In [1]:
from gensim.models.word2vec import Word2Vec
from tqdm import tqdm
import multiprocessing
import pandas as pd
import numpy as np
import pickle
import random
from time import time

from nltk.corpus import stopwords
from nltk.tokenize import word_tokenize

In [2]:
with open('data/train.pkl', 'rb') as f:
    train = pickle.load(f)

In [3]:
def clean_descriptions(tokens):
    '''
    Remove stopwords;

    
    Remove punctuation
    '''
    stop_words = stopwords.words('english')
    res = [w.lower() for w in tokens if not w in stop_words] ## Remove stopwords
    res_punc = [w for w in res if w.isalpha()] ## Remove punctuation
    return res_punc

In [4]:
tokens = [word_tokenize(x) for x in train]
clean_tokens = [clean_descriptions(t) for t in tokens]

In [5]:
cores = multiprocessing.cpu_count() ## numbers of cores in the computer
model = Word2Vec(min_count=1,
                window=5,
                size=50,
                sample=6e-5,
                alpha=0.03,
                min_alpha=0.0007,
                negative=20,
                workers=cores-1)

In [6]:
model.build_vocab(clean_tokens)

In [7]:
t = time()
model.train(clean_tokens, total_examples=model.corpus_count, epochs=100)
print(f"Time to train the model: {round((time() - t) / 60, 4)} mins")

Time to train the model: 0.6256 mins


In [9]:
''' Checking for similar words '''
model.wv.most_similar(['obama'], topn=10)

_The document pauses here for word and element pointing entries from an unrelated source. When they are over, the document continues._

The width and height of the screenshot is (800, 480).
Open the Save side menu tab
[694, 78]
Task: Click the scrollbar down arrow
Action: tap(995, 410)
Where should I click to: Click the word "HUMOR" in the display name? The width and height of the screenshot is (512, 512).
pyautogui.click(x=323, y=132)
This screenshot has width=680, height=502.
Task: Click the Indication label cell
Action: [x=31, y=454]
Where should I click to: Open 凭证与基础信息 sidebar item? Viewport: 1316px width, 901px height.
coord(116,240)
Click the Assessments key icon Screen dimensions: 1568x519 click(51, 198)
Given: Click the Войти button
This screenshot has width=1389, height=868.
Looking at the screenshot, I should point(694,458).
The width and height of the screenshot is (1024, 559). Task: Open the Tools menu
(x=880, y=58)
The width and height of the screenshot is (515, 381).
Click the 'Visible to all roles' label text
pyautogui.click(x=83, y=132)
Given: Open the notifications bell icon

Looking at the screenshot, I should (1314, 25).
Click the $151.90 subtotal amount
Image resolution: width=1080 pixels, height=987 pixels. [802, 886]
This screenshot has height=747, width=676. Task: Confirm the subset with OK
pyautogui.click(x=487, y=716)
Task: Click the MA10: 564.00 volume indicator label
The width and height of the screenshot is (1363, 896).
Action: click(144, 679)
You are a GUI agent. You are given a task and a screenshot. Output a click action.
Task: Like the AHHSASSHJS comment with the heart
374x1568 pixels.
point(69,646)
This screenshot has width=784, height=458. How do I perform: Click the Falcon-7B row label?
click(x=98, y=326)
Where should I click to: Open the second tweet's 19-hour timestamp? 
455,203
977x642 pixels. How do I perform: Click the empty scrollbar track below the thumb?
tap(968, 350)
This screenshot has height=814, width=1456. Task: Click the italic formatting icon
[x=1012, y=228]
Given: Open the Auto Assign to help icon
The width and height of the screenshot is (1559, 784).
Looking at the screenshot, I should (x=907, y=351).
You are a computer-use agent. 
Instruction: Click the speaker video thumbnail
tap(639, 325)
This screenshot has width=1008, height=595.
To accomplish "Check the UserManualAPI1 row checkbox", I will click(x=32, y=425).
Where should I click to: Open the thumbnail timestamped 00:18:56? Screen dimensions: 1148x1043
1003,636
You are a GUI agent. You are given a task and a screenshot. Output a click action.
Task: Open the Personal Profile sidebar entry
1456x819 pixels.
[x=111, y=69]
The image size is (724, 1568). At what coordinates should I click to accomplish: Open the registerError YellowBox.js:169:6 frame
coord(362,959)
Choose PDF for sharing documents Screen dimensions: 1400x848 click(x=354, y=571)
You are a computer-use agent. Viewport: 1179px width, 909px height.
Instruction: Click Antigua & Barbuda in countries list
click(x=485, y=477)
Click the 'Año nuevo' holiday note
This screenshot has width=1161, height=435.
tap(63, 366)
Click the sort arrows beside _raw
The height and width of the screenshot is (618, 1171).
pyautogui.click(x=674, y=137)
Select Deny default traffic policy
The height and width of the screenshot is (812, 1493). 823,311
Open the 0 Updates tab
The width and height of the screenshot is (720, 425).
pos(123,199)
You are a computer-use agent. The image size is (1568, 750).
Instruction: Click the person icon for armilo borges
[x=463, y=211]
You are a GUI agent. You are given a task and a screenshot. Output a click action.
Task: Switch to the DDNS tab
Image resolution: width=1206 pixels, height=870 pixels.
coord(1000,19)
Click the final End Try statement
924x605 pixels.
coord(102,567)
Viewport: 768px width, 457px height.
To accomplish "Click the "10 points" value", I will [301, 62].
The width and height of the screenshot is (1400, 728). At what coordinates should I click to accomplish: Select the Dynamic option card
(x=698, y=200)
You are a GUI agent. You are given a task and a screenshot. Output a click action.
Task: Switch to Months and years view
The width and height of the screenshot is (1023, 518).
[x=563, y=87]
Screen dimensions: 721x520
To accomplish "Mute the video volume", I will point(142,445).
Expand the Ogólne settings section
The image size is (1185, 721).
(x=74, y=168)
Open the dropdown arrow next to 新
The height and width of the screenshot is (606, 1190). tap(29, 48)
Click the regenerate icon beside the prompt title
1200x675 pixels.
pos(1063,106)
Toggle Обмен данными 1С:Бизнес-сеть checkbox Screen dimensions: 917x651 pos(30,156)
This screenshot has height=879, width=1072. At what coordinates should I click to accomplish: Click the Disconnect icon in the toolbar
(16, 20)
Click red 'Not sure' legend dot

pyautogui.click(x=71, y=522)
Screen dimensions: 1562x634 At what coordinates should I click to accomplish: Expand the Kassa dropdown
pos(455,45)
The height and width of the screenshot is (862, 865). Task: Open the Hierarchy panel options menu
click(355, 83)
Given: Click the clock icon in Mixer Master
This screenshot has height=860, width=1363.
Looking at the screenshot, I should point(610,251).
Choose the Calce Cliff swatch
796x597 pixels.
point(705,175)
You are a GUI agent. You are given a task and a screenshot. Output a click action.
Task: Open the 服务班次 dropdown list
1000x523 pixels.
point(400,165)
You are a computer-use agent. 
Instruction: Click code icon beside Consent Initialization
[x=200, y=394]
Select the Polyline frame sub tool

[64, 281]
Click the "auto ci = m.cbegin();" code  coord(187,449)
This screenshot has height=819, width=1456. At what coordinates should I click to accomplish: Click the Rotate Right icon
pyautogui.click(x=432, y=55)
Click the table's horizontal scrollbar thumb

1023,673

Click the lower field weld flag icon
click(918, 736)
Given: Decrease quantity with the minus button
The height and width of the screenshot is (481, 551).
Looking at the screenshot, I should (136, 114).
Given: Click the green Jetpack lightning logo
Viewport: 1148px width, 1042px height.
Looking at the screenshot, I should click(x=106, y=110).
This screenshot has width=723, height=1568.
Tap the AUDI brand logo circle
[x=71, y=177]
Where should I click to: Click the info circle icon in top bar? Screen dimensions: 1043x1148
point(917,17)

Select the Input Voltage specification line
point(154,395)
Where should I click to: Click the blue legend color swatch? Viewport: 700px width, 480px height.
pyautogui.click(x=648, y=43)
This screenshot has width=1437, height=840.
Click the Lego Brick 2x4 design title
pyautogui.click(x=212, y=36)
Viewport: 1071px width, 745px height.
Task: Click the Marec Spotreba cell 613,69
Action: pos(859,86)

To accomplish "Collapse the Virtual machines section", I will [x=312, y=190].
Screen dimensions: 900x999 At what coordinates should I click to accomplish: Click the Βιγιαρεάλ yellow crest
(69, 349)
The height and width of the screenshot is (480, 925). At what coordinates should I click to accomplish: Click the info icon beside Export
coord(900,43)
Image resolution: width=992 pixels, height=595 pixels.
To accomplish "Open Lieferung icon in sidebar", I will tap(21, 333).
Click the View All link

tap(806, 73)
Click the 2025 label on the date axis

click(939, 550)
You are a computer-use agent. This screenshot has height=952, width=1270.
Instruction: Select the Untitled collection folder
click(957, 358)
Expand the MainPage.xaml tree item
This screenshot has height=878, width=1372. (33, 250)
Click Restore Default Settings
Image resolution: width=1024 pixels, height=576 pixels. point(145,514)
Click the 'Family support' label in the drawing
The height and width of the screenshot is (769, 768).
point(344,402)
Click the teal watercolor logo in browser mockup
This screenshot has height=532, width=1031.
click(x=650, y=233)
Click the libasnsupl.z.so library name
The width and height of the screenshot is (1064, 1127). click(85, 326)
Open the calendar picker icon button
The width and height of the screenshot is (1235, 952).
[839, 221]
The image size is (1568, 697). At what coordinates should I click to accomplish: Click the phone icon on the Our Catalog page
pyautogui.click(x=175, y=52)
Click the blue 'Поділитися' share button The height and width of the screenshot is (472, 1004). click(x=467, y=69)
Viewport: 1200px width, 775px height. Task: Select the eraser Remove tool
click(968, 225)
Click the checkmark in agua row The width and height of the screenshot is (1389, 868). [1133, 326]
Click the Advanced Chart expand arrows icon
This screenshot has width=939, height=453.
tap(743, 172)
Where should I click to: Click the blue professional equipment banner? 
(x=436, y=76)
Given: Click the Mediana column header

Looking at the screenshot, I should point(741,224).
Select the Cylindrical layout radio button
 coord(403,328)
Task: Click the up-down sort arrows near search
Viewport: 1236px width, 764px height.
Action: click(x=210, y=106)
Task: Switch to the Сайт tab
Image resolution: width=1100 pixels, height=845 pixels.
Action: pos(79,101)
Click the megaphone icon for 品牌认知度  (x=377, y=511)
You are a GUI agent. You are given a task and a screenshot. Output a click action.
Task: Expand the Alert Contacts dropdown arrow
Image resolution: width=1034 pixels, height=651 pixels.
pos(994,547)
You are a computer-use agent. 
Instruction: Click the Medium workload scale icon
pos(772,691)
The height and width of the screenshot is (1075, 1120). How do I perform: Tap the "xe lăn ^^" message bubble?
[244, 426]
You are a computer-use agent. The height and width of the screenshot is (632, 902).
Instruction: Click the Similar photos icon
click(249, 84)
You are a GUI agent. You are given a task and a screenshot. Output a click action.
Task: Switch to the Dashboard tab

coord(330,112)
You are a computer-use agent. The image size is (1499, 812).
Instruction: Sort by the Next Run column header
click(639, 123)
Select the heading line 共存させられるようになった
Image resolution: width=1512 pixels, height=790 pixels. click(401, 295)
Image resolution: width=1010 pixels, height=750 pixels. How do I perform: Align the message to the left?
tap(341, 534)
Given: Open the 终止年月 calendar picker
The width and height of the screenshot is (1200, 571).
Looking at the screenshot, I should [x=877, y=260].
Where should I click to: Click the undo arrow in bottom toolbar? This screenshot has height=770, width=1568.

[('barack', 0.7298361659049988),
 ('donald', 0.6451386213302612),
 ('trump', 0.642876148223877),
 ('administration', 0.6392666697502136),
 ('president', 0.6343703866004944),
 ('environmental', 0.5987725257873535),
 ('congress', 0.5691197514533997),
 ('deliver', 0.5623358488082886),
 ('policy', 0.5582756996154785),
 ('immigration', 0.5485448241233826)]

In [10]:
model.save('models/word2vec_model.model')

### Load test data

In [11]:
with open('data/test.pkl', 'rb') as f:
    test = pickle.load(f)

### Prepare test data

In [12]:
'''
For a batter visualization
we're going to use 100 random headlines
'''
test = random.sample(test, 100)

In [13]:
tokens = [word_tokenize(x) for x in test]
clean_test_data = [clean_descriptions(t) for t in tokens]

In [14]:
words, vectors = [], []
for desc in clean_test_data: ## Iterate over descriptions in test data
    for word in desc: ## Iterate over words in descriptions
        try:
            vectors.append(model.wv.get_vector(word))
            words.append(word)
        except KeyError:
            print(f'Word {word} not found in vocab')

Word unedited not found in vocab
Word hashimoto not found in vocab
Word illusions not found in vocab
Word mantel not found in vocab
Word romanticizing not found in vocab
Word boone not found in vocab
Word drunkenly not found in vocab
Word durango not found in vocab
Word gustave not found in vocab
Word sats not found in vocab
Word patriarch not found in vocab
Word weaponizes not found in vocab


In [15]:
len(vectors)

883

In [16]:
np.savetxt('data/words.txt', words, fmt='%s')
np.save('data/vectors.npy', vectors)